▶ Data provided:
==================================================

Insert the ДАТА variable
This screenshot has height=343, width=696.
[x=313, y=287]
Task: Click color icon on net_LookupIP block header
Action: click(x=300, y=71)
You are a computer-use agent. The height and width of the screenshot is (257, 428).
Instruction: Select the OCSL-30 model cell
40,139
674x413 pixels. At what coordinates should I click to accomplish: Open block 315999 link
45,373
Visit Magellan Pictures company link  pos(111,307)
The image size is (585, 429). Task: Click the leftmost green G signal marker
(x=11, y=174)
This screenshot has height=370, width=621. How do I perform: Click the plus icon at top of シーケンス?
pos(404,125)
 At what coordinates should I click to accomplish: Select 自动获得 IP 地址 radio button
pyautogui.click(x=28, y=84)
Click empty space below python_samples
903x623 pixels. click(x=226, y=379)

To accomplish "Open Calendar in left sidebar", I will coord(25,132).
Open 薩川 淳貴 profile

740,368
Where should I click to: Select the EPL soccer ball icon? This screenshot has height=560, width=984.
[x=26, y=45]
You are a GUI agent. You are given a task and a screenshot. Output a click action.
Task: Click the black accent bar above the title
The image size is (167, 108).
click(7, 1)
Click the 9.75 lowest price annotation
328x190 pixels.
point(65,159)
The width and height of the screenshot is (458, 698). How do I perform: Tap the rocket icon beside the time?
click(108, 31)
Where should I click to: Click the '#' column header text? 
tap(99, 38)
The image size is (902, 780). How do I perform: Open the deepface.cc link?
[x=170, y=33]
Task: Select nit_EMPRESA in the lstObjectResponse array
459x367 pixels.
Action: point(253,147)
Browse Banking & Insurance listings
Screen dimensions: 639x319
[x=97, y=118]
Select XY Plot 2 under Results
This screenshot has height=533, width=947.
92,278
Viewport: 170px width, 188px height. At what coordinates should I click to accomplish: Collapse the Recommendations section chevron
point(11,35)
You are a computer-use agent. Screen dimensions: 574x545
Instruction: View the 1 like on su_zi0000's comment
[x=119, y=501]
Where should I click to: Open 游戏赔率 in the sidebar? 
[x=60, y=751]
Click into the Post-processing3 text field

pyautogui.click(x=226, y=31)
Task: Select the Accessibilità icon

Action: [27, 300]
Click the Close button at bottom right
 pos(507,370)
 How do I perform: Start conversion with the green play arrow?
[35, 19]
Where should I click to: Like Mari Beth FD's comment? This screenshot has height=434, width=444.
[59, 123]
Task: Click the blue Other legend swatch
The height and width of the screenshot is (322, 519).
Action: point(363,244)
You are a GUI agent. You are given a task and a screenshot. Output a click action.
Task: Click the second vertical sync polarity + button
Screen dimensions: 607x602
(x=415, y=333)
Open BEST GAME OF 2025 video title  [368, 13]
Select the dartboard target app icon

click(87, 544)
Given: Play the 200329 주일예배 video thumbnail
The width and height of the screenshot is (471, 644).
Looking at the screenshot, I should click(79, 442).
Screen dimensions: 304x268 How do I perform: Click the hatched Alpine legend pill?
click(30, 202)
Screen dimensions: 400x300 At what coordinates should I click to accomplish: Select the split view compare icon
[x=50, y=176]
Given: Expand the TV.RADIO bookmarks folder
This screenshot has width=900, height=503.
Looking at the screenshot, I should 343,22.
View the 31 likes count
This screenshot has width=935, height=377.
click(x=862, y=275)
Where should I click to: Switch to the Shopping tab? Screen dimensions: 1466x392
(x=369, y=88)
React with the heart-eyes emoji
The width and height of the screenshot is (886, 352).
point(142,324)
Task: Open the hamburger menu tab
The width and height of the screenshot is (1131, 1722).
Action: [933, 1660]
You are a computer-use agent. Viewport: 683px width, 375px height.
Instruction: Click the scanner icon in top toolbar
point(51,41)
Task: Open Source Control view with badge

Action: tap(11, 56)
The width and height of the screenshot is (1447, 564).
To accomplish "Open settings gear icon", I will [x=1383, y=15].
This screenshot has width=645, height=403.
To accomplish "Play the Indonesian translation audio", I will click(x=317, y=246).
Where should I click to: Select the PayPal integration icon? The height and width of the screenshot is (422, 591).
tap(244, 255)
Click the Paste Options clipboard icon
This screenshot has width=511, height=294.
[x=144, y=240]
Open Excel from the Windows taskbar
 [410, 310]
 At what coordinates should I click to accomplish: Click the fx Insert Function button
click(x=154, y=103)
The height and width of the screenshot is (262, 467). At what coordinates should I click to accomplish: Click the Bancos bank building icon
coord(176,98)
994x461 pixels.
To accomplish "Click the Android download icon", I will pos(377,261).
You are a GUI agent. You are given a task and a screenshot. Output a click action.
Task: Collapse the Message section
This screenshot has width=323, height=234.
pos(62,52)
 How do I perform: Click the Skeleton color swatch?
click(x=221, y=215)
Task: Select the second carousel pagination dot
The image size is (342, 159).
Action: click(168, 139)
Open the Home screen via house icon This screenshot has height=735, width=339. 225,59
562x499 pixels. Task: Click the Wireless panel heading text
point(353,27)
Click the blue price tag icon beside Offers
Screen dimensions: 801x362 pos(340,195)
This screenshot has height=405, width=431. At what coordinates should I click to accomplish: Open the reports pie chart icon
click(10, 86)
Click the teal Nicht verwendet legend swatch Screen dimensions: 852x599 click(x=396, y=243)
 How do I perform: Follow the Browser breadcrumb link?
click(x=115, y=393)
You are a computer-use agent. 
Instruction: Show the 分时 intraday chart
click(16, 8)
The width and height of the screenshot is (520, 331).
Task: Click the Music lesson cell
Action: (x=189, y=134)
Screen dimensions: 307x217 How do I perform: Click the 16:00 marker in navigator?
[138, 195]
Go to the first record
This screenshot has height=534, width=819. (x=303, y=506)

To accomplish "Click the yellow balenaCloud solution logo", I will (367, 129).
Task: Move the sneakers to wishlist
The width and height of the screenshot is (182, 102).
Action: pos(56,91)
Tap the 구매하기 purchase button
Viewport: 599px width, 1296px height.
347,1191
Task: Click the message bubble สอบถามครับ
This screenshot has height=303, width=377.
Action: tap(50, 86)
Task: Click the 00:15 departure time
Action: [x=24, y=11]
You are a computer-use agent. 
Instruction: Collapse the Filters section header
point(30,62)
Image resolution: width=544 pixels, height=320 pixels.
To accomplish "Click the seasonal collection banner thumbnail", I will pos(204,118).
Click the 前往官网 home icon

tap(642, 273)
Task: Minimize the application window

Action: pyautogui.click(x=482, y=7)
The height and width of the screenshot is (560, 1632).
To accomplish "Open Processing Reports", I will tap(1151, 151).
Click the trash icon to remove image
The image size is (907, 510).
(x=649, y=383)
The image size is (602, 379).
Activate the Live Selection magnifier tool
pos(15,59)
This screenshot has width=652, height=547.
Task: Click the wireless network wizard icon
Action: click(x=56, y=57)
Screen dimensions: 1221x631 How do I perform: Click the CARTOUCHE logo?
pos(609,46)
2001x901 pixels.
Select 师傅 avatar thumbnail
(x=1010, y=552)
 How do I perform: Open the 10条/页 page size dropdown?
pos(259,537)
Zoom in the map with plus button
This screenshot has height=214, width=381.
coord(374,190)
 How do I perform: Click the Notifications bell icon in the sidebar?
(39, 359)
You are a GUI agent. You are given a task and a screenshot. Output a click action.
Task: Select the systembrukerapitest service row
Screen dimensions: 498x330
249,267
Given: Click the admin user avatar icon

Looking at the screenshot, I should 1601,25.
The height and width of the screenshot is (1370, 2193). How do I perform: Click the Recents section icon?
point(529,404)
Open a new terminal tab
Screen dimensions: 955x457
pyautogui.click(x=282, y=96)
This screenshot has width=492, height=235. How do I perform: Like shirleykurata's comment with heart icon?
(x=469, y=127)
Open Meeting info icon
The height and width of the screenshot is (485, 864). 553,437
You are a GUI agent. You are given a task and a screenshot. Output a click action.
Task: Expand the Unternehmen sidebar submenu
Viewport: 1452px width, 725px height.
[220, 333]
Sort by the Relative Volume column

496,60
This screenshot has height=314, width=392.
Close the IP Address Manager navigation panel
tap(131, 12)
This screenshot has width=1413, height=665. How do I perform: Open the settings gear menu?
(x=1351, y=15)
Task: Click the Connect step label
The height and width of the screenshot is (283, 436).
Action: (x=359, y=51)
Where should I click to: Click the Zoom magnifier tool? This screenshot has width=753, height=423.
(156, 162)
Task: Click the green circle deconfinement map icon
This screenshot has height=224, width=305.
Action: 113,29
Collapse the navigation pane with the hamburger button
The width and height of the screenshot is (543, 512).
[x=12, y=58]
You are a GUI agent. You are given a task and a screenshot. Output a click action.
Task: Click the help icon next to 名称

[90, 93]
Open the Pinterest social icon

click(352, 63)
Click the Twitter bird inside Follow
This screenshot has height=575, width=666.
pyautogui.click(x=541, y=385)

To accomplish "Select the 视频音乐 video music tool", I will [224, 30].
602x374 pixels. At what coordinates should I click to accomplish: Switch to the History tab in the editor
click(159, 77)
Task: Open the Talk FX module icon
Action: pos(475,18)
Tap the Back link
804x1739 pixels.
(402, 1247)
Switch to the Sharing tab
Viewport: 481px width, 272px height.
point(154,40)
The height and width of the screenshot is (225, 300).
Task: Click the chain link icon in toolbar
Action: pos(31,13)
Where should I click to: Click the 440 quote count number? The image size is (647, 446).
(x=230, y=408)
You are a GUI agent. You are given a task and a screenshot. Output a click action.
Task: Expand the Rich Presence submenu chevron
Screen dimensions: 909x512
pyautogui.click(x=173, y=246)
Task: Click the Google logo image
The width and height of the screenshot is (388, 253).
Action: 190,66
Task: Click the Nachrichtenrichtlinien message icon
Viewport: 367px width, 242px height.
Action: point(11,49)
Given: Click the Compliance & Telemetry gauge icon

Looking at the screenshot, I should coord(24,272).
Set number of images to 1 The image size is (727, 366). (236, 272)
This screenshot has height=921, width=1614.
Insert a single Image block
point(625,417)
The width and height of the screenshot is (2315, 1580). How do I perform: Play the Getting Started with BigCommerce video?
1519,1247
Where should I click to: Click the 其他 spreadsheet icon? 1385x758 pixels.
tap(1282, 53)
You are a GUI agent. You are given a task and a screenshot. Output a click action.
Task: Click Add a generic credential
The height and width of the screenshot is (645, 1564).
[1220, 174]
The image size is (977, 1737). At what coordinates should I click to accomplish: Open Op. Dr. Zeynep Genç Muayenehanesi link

==================================================

▶ Action item: Every line of the entries above that includes "computer" should be copied.

▶ Written response:
You are a computer-use agent. The height and width of the screenshot is (257, 428).
You are a computer-use agent. Screen dimensions: 574x545
You are a computer-use agent. Viewport: 683px width, 375px height.
You are a computer-use agent. 
You are a computer-use agent. 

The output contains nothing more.